▸ **PASSAGE TO READ**:
'''

Tuesday, October 28, 2014
My Husband is a Super Villain!
My husband Marc Greenberg & I were blown away when one of our favorite artists, Darick Robertson, told us that he featured Marc as the big bad super-villain Maxwell Vanderbilt of Big Dick Industries (Sex & Crime & Rock N Roll). He is revealed as the bad-guy-in-chief in Black Mask's Ballistic #4, and meets with a nasty (but colorful) demise in Ballistic #5. Now Marc is immortal! Thanks Darick!
Marc Greenberg as Maxwell Vanderbilt in Ballistic #4, art by Darick Robertson, written by Adam Egypt Mortimer (2014) |
Wednesday, October 15, 2014
Silent Expressionists: Wordless! and Wordless Novels
On October 10th, Marc and I saw Wordless!, a presentation on wordless novels by Art Spiegelman in collaboration with jazz composer Phillip Johnston and a 6 man jazz band (including Johnson on soprano sax). Spiegelman began the evening speaking about the concepts that make comics work, and the odd marriage of word & image, and then continued with animated slideshows of works by artists telling stories without words accompanied by Johnston and the band. In many ways, it felt very much like a series of short silent films with musical accompaniment and narrative interludes. The featured artists were A.B. Frost; Frans Masereel; H.M. Bateman; Lynd Ward; Otto Nückel; Milt Gross; Si Lewen and Wilhelm Busch, plus Spiegelman’s own work. We saw this show at Zellerbach Hall at UC Berkeley; at this time the show is continuing to tour (see dates here).
I was happy to hear about this show, as it coincided with my own curiosity about Giacomo Patri’s White Collar (1940), a depression era story told in woodcuts, which the Labor Archives and Research Center currently has on display at the SFSU library. While the influence of 19th Century and German Expressionist woodcuts was obvious, I struggled a bit with putting this work in larger context. Spiegelman’s presentation and David A. Beronä’s excellent survey book Wordless Books: the Original Graphic Novels have really helped in this regard, giving me both an overview of the genre and the characteristics of the work. While there is some humorous work, generally it seems that topics like morality, war, and social injustice motivated prolific artists like Franz Masereel and Lynd Ward to spend endless hours physically carving images into blocks of wood.
Spiegelman began his presentation by filling the audience in on his background between puffs on an e-cigarette (“I’m a nervous New Yorker” he said, peering over the podium). Many of the images used in this segment would be familiar to anyone who has read Breakdowns or has seen him speak before. He spoke about the literary importance of comics (covered in detail on Paris Review), and then got into the meat of the evening’s topic. He explained his need to develop a visual storytelling style that would be appropriate for telling his family story, and that he found himself attracted to the bold lines of the woodcut novels. When he was 22, he met Lynd Ward at a gallery opening, and upon asking Ward what comics he read, was surprised to learn that Ward’s father, a Methodist minister, had forbidden the funnies, and that the biblical engravings of Gustave Doré were Ward’s main inspiration. Spiegelman still found inspiration in Ward’s work, incorporating elements of the Expressionist woodcut style into Prisoner from Hell Planet, the harrowing story of his mother’s suicide.

'''

▸ **SOURCE INFORMATION**:
'''

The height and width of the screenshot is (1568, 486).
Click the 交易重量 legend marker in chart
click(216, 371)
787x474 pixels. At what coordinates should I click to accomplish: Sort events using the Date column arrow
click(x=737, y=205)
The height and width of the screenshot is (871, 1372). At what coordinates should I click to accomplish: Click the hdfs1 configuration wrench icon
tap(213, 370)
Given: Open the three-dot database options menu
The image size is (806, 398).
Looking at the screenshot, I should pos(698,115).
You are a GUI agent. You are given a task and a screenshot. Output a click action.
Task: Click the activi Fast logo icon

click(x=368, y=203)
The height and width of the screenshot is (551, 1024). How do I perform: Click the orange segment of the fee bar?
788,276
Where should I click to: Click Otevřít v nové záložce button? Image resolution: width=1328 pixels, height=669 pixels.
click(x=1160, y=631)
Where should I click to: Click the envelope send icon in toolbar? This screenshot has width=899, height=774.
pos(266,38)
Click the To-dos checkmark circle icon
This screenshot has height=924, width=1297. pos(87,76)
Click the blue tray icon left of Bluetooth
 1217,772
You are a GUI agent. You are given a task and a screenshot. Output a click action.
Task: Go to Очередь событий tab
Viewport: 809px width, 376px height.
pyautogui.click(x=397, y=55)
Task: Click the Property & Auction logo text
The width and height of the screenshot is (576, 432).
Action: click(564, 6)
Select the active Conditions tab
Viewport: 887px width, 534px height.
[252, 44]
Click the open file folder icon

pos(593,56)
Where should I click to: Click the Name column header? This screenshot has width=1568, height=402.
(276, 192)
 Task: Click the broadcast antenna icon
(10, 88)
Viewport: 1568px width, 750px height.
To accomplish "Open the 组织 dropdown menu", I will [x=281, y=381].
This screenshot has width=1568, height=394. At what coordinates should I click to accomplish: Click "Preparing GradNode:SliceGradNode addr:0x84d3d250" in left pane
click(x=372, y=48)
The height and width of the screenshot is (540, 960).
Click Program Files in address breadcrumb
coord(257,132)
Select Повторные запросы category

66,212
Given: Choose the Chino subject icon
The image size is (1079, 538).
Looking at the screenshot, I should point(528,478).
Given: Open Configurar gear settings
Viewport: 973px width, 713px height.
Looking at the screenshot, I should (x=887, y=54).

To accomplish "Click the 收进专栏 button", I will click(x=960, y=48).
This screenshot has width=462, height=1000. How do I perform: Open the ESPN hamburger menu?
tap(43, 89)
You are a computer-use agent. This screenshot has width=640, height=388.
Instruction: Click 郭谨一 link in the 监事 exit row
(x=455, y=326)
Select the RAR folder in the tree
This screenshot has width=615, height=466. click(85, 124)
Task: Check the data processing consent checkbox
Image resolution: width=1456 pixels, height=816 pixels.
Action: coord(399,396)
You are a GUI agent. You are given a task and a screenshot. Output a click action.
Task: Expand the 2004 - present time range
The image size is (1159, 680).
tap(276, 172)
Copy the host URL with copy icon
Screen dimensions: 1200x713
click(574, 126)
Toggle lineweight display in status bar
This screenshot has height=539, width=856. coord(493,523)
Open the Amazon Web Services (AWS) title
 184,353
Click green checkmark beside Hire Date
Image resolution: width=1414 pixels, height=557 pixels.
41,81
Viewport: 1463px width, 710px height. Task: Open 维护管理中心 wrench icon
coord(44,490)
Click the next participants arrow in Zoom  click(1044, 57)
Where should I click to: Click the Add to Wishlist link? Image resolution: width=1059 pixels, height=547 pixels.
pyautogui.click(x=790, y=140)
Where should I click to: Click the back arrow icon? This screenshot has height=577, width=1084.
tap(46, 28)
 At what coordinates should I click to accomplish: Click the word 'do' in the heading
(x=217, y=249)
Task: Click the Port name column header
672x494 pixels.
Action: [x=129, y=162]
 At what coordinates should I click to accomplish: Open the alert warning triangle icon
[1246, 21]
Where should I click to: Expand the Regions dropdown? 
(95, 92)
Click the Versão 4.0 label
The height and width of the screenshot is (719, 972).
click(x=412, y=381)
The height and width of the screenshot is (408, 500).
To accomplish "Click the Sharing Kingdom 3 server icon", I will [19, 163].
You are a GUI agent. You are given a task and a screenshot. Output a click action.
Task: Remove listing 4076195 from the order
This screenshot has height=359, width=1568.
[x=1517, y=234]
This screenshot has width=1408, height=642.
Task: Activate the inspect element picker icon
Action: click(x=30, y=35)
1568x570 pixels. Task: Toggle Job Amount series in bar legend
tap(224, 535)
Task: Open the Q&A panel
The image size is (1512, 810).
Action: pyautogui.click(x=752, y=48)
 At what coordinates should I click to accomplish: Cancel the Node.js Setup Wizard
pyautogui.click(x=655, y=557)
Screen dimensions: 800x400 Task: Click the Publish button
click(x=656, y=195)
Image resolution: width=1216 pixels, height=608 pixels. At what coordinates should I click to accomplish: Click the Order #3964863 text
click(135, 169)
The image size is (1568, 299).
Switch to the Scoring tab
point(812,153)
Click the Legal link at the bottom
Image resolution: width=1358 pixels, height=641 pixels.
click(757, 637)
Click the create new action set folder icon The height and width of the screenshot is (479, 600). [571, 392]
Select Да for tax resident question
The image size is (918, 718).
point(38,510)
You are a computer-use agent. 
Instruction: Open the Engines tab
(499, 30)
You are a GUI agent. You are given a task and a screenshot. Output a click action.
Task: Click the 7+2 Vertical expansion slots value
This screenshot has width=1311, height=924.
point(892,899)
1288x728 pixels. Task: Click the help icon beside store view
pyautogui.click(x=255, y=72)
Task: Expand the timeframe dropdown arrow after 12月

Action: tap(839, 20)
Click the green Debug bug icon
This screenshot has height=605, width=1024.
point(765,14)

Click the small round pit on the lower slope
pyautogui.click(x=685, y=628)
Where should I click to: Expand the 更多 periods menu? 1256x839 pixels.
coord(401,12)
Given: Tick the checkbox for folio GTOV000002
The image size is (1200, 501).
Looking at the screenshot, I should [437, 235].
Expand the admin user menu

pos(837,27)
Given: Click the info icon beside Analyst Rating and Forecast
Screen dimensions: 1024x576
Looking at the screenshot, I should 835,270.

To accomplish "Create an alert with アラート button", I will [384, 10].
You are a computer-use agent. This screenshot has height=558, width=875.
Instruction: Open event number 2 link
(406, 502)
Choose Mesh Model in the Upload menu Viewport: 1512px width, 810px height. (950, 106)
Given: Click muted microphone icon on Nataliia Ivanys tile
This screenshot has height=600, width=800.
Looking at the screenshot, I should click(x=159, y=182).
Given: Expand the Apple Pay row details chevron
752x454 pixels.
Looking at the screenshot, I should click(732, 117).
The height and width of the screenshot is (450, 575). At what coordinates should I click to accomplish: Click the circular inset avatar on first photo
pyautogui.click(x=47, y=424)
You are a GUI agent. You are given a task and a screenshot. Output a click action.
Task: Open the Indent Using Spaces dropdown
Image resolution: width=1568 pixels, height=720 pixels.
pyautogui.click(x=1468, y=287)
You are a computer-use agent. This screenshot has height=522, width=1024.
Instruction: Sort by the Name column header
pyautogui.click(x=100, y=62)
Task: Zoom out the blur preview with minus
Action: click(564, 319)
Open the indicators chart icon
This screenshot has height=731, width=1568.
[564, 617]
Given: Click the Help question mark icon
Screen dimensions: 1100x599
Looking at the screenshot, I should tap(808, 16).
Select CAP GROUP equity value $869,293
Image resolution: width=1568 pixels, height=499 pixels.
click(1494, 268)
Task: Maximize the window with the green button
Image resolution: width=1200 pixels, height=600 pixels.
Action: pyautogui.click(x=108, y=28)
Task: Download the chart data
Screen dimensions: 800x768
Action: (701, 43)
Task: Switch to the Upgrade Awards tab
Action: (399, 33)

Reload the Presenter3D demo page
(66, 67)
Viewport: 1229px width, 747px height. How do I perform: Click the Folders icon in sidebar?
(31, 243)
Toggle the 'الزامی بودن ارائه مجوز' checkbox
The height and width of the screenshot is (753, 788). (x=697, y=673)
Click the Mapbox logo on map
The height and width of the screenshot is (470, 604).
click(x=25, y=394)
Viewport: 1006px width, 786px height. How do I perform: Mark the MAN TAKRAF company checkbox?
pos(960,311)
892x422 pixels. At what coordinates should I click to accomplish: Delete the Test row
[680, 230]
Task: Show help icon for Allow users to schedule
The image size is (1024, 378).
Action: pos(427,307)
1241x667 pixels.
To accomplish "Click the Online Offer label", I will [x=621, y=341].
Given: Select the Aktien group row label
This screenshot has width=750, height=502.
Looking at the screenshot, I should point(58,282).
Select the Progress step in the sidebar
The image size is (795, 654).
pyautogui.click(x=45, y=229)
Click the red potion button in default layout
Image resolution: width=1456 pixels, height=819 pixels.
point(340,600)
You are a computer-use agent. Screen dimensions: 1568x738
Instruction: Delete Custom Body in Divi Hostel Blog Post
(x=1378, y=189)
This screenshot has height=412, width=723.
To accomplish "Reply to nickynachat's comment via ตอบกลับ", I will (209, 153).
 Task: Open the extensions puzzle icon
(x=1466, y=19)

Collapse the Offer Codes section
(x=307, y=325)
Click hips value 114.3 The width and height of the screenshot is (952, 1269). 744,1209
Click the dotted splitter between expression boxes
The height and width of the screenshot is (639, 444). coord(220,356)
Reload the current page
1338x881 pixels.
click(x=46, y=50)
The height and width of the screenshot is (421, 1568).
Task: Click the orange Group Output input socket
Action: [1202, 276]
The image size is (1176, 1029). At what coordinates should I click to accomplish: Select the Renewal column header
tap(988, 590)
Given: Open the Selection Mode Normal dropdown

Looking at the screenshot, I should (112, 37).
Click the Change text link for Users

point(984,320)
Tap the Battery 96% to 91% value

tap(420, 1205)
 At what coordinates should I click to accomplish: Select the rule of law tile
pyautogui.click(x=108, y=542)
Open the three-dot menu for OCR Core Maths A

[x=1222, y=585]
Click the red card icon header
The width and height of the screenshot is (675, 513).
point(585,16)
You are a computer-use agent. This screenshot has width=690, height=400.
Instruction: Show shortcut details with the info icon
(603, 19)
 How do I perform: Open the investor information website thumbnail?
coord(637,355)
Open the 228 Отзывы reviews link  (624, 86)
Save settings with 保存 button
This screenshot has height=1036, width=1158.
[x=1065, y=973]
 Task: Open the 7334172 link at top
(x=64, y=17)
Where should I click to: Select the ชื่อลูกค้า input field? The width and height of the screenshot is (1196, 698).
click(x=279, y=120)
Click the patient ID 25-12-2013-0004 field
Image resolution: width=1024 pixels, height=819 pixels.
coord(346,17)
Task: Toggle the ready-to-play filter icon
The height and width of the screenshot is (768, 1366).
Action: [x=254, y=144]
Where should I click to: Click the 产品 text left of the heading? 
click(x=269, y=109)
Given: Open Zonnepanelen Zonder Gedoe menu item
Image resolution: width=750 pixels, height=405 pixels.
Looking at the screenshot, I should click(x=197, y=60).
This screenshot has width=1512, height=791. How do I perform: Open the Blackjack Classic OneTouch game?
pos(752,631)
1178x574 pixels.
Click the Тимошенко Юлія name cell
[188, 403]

'''

Revise the stretch of the blog excerpt from "My husband Marc" through "immortal! Thanks Darick!", replacing "super-villain" with "arch-villain". The rows aren't needed here.

My husband Marc Greenberg & I were blown away when one of our favorite artists, Darick Robertson, told us that he featured Marc as the big bad arch-villain Maxwell Vanderbilt of Big Dick Industries (Sex & Crime & Rock N Roll). He is revealed as the bad-guy-in-chief in Black Mask's Ballistic #4, and meets with a nasty (but colorful) demise in Ballistic #5. Now Marc is immortal! Thanks Darick!